> _Your goal_
Would you please print exactly the lines that run from the one with "You are a GUI" to the last line of the data, both included, without any pictures?
╭─ Data under study
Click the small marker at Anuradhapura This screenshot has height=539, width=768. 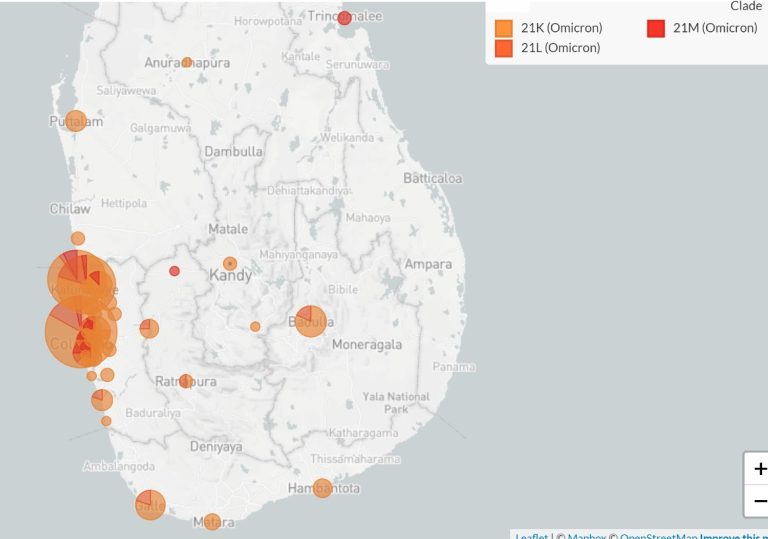point(187,62)
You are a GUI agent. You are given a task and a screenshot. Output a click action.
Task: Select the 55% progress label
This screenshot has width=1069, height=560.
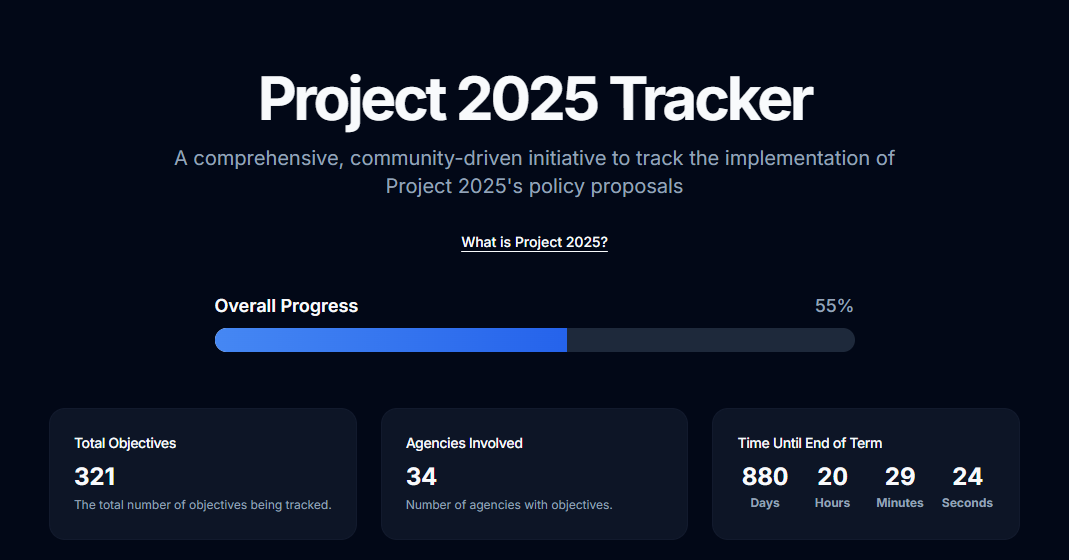[x=834, y=306]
╰─
> _Completed exercise_
You are a GUI agent. You are given a task and a screenshot. Output a click action.
Task: Select the 55% progress label
This screenshot has width=1069, height=560.
[x=834, y=306]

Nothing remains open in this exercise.